The importance of the claimant’s option to submit a Notice of Appeal to the Veterans Court cannot be overstated. The only “court” available to a claimant who seeks relief from an adverse BVA decision denying benefits is the Veterans Court. In other words, a claimant cannot go to his or her local U.S. District Court, state superior court, or any other court to challenge a BVA decision that has denied a claim for benefits. Congress created the Veterans Court in 1988 to have “exclusive” jurisdiction over these cases. (Prior to 1988 it was not possible to challenge an adverse BVA decision in any court of law.) Therefore, a claimant denied benefits has only “one shot” to secure “judicial review” of an adverse BVA decision––the United States Court of Appeals for Veterans Claims.

It is not necessary for a claimant to have an attorney before he or she submits a Notice of Appealto the Veterans Court. However, the claimant is in a much better position to effectively present his or her case if an attorney is retained to represent the claimant before the Court. The VA is always represented in the Veterans Court by a government attorney.

Filing a Motion for Reconsideration to the BVA

A second option for a claimant affected by an adverse BVA decision is to submit to the BVA a “motion for reconsideration” of the BVA decision. To succeed before the BVA with a motion for reconsideration the claimant must convince the BVA that the decision to deny benefits contains an “obvious error of fact or law.” This is an extremely difficult goal to achieve. It is very rare for the BVA to change its decision based on such a motion.

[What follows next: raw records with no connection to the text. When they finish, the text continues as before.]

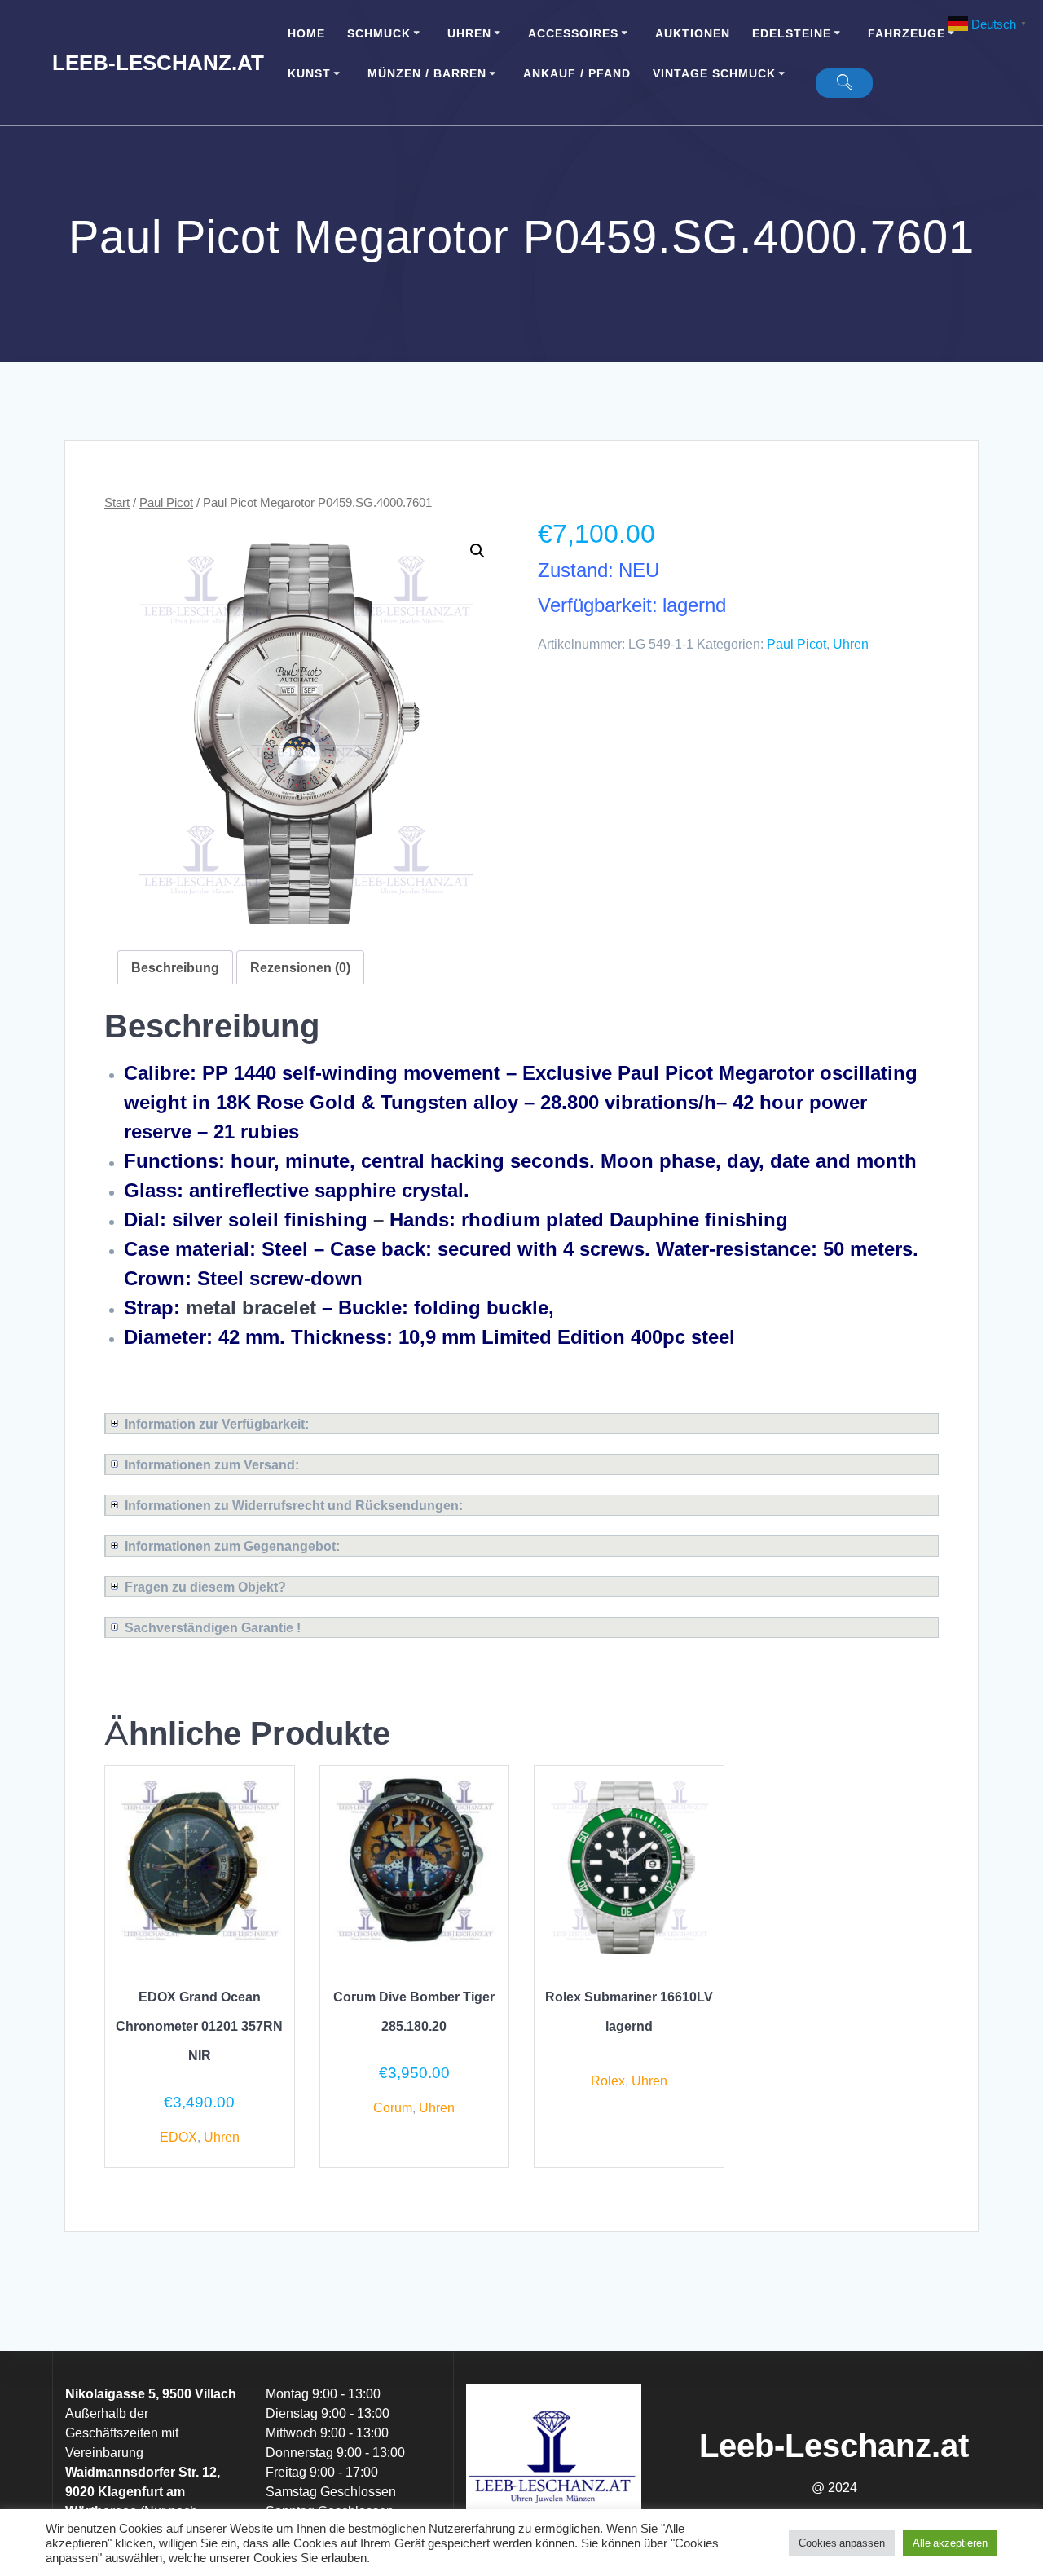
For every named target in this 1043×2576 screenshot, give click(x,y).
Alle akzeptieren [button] (950, 2542)
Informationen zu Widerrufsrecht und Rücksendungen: (294, 1505)
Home (306, 33)
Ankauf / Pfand (577, 73)
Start (117, 502)
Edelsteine (791, 33)
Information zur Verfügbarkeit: (217, 1424)
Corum (392, 2107)
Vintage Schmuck (714, 73)
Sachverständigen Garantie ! (213, 1627)
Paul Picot (166, 502)
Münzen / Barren (426, 73)
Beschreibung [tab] (175, 967)
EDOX (178, 2137)
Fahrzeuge (906, 33)
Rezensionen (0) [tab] (300, 967)
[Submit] (844, 83)
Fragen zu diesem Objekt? (205, 1587)
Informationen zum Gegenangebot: (232, 1546)
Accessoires (573, 33)
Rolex (608, 2080)
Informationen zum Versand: (212, 1464)
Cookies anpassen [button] (842, 2542)
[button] (477, 551)
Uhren (469, 33)
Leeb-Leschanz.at (158, 62)
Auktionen (692, 33)
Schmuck (379, 33)
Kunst (309, 73)
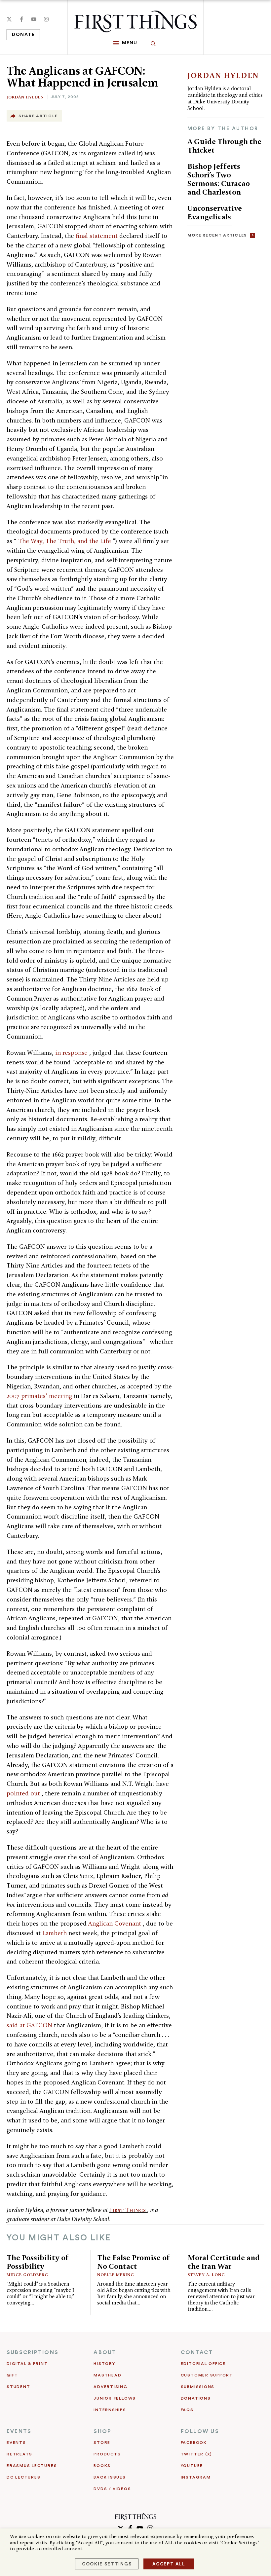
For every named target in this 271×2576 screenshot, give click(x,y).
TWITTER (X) (196, 2454)
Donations (196, 2398)
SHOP (102, 2431)
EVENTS (19, 2431)
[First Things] (135, 21)
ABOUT (105, 2352)
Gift (12, 2375)
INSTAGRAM (196, 2477)
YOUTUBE (192, 2466)
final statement (97, 235)
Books (102, 2466)
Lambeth (55, 1933)
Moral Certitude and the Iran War (224, 2262)
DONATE (23, 34)
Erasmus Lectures (32, 2466)
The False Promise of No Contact (133, 2262)
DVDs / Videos (112, 2489)
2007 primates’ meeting (40, 1396)
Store (102, 2443)
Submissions (197, 2387)
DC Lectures (23, 2477)
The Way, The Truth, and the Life (65, 541)
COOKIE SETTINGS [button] (107, 2564)
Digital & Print (27, 2364)
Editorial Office (203, 2364)
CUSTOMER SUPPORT (207, 2375)
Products (107, 2454)
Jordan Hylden (25, 96)
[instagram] (46, 19)
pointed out (24, 1793)
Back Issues (110, 2477)
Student (18, 2387)
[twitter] (9, 19)
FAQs (187, 2410)
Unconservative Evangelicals (214, 212)
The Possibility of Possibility (38, 2262)
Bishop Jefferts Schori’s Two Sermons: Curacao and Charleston (218, 179)
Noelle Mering (115, 2274)
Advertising (110, 2387)
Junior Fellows (115, 2398)
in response (72, 1052)
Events (16, 2443)
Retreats (19, 2454)
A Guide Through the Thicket (224, 145)
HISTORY (104, 2364)
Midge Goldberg (27, 2274)
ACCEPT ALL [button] (168, 2564)
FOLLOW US (200, 2431)
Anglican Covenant (115, 1923)
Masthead (107, 2375)
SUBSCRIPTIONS (32, 2352)
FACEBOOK (194, 2443)
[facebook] (21, 19)
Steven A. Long (206, 2274)
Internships (110, 2410)
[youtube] (33, 19)
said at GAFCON (30, 2025)
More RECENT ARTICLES (217, 235)
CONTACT (197, 2352)
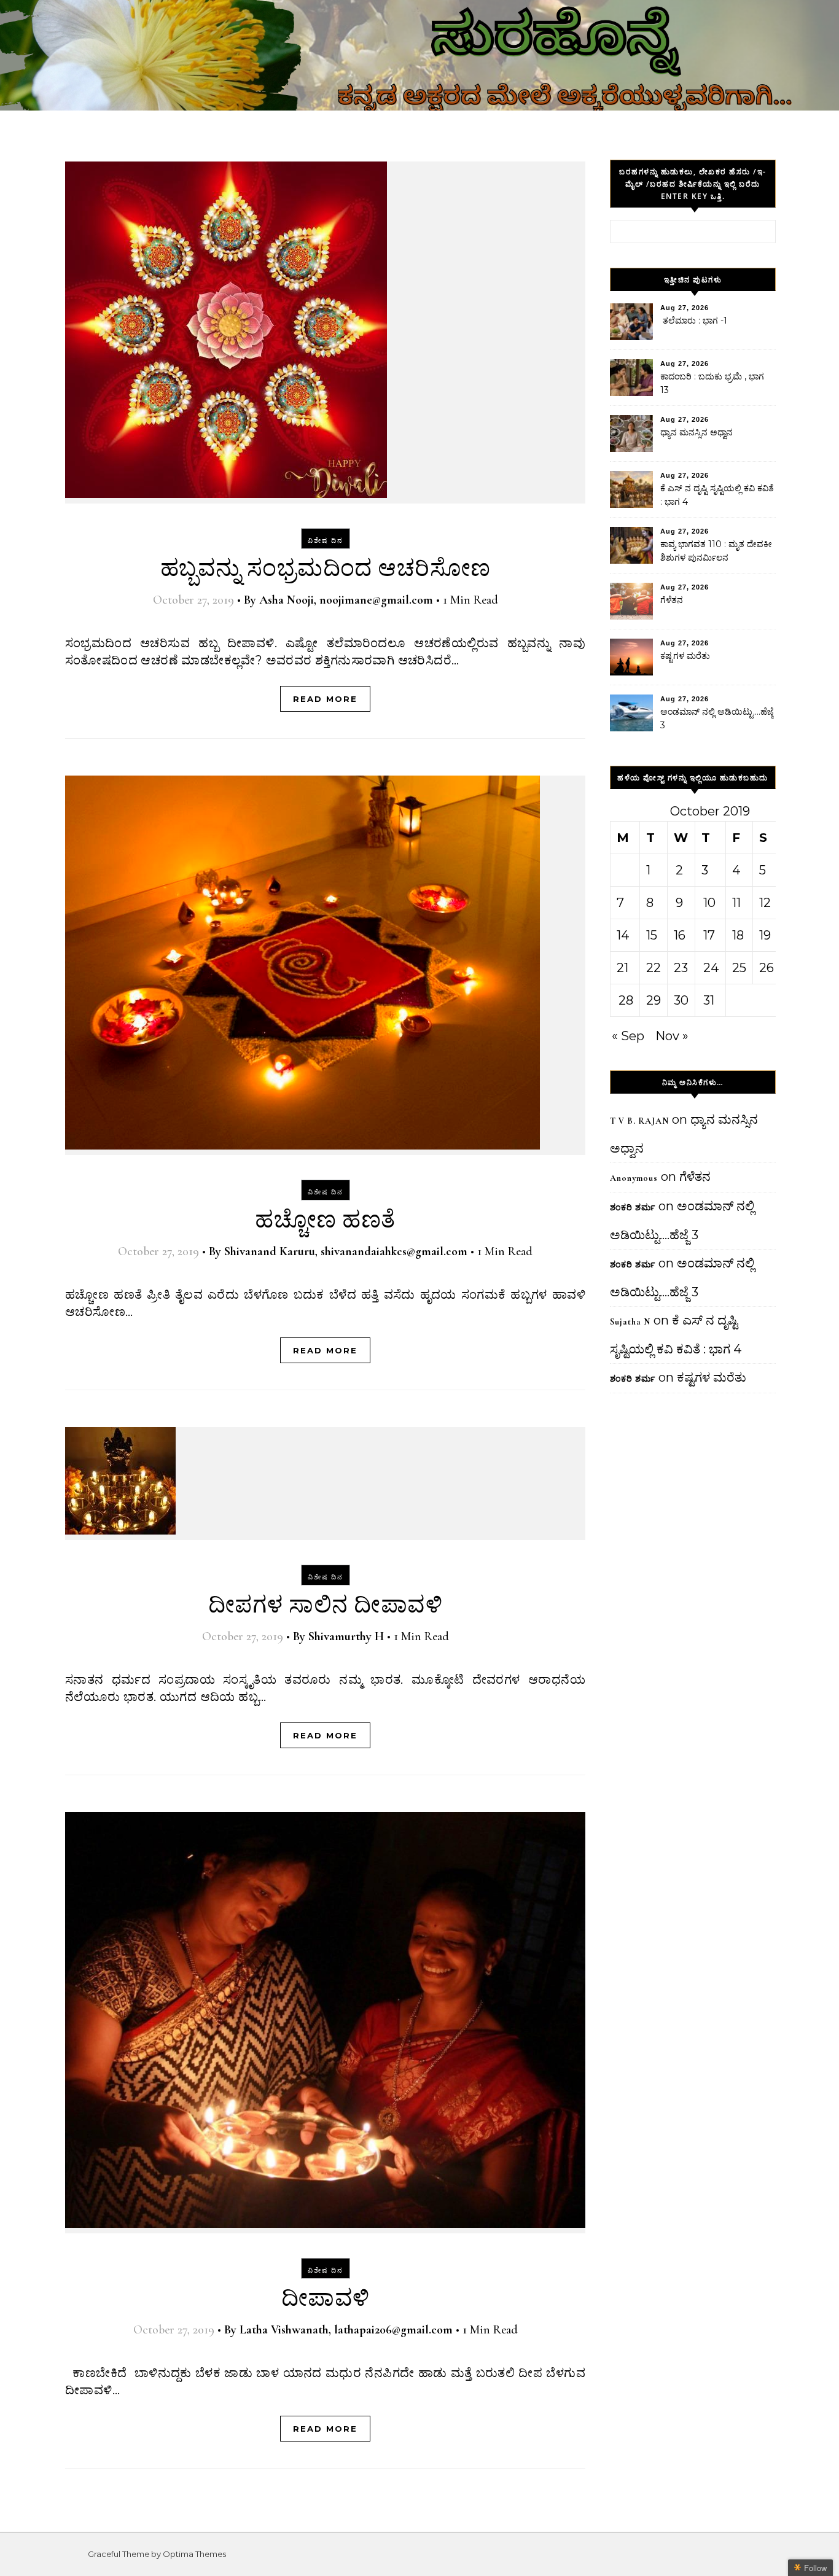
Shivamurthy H (346, 1636)
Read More (325, 699)
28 (626, 1000)
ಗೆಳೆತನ (671, 599)
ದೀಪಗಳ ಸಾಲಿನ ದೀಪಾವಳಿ (325, 1605)
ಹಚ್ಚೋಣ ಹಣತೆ (325, 1220)
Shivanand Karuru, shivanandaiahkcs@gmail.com (345, 1251)
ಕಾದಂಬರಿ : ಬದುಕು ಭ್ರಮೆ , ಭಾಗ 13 (712, 383)
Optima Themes (194, 2554)
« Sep (628, 1036)
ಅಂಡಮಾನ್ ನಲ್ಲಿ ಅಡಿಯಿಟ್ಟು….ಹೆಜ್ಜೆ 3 (716, 718)
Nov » (672, 1036)
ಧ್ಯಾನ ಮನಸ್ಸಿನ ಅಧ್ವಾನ (696, 432)
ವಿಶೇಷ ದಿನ (325, 540)
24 (711, 967)
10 (709, 902)
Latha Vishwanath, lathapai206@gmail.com (346, 2329)
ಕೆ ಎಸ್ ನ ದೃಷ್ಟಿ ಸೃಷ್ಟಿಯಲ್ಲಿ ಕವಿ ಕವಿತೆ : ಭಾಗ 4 (717, 495)
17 (709, 935)
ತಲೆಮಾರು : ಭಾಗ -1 (693, 320)
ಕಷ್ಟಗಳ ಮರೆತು (685, 655)
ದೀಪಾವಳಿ (325, 2298)
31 (708, 1000)
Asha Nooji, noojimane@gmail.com (346, 600)
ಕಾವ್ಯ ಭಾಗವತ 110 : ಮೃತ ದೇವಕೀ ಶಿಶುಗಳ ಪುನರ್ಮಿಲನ (716, 551)
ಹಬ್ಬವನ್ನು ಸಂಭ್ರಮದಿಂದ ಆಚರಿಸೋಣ (325, 569)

There is no time limit for a motion for reconsideration to be filed. However, if the motion is filed with the BVA within the same 120-day period that governs the claimant’s right to submit a Notice of Appeal to the Veterans Court, the deadline to appeal to the Veterans Court is extended to 120 days after the date the BVA issues its decision on the motion for reconsideration. If the claimant complies with these two separate deadlines, the claimant can both have his case reviewed by the BVA again on reconsideration and reviewed on appeal by the Veterans Court. If the claimant submits the motion for reconsideration to the BVA after 120 days from the date on the face of the BVA decision, the 120-day appeal period for the Veterans Court is not extended and the claimant forfeits the right to appeal that BVA decision to the Veterans Court

Reopen at the VARO the Claim that was Denied

The third option available to the claimant affected by an adverse BVA decision is to reopen the claim (i.e., start over) at the VARO. In this scenario, the adverse BVA decision remains in place and stands as a final decision.

As a general matter, to reopen a claim following an final adverse BVA decision it is required that the claimant secure “new and material evidence.” Depending upon the facts and issues involved in the claim, securing new and material evidence to reopen a claim at the VARO can be very difficult. Oftentimes the claimant is required first to appeal the VARO’s determination that the evidence submitted by the claimant is not new and material rather than the merits of the claim. Another negative factor with this option is that the effective date for the grant of any benefits as a result of the reopened claim is the date the claim is reopened, not the earlier date of the claimant’s original claim. In comparison, if the claimant is successful in overturning the BVA decision as a result of a successful appeal to the Veterans Court or in a motion for reconsideration at the BVA, and the claimed benefits are awarded, the effective date for the payment of the benefits is the date of the original claim.